The version PowerDNS in Ubuntu Xenial is pdns4. This has a different DB schema, and is incompatible with the legacy PowerDNS driver. In PDNS 4 the API was marked stable, and this is what we will use.

You will need to configure PowerDNS, and its database before performing these steps.

You will need to use a database backend for PowerDNS’s API to function.

See PowerDNS Docs for details.

  1. Enable the API in the pdns.conf file.

webserver=yes
api=yes
api-key=changeme

  1. Configure the PowerDNS Backend using this sample target snippet

  targets:
    - type: pdns4
      description: PowerDNS4 DNS Server

      # List out the designate-mdns servers from which PowerDNS servers should
      # request zone transfers (AXFRs) from.
      masters:
        - host: 192.0.2.1
          port: 5354

      # PowerDNS Configuration options
      options:
        host: 192.0.2.1
        port: 53
        api_endpoint: http://127.0.0.1:8081
        api_token: changeme
        api_ca_cert: /etc/ssl/certs/ca-certificates.crt
        # If a tsigkey is needed, uncomment the line below and insert the name
        # tsigkey_name: <keyname>

  1. Then update the pools in designate

$ designate-manage pool update

See designate-manage pool for further details on the designate-manage pool command, and DNS Server Pools for information about the yaml file syntax

TSIG Key Configuration

Note

This is only available in PowerDNS 4.2 or newer

In some cases a deployer may need to use tsig keys to sign AXFR (zone transfer) requests. As pdns does not support a per host key setup, this needs to be set on a per zone basis, on creation.

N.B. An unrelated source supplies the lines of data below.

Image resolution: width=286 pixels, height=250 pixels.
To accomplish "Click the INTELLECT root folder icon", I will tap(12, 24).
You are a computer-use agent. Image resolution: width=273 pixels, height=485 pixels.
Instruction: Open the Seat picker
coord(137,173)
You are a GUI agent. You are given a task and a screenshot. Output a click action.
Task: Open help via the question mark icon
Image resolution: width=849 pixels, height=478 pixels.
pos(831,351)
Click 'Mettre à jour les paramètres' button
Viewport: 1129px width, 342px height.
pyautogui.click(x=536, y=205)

To do this, generate a tsigkey on the PowerDNS Server:

$ pdnsutil generate-tsig-key <keyname> hmac-sha512
Create new TSIG key keyname hmac-sha512 4EJz00m4ZWe005HjLiXRedJbSnCUx5Dt+4wVYsBweG5HKAV6cqSVJ/oem/6mLgDNFAlLP3Jg0npbg1SkP7RMDg==

Then insert it into Designate. Make sure the pool id is correct (the --resource-id below.)

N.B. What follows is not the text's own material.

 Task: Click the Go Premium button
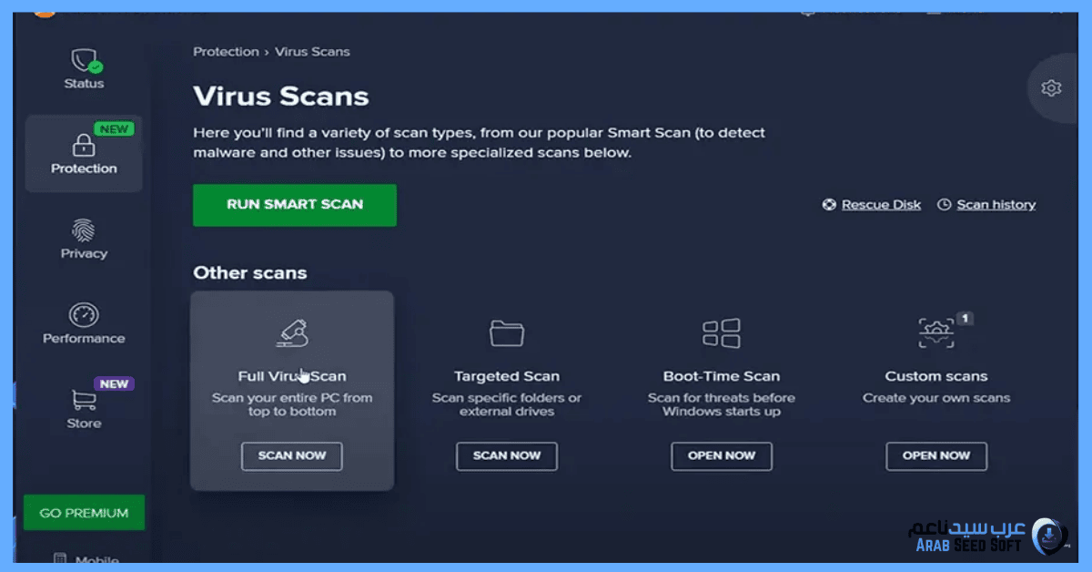point(84,513)
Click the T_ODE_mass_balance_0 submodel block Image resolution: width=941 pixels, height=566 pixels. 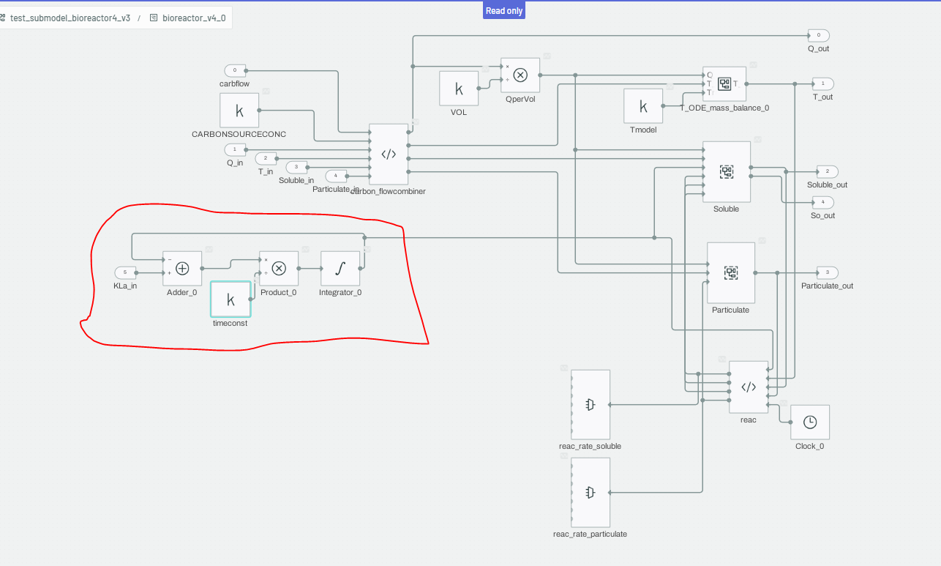(x=724, y=83)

openstack tsigkey create --name <keyname> --algorithm hmac-sha512 --secret 4EJz00m4ZWe005HjLiXRedJbSnCUx5Dt+4wVYsBweG5HKAV6cqSVJ/oem/6mLgDNFAlLP3Jg0npbg1SkP7RMDg== --scope POOL --resource-id 794ccc2c-d751-44fe-b57f-8894c9f5c842

Then add it to the pools.yaml file as shown in the example. The ID used is the name of the key in the PowerDNS server.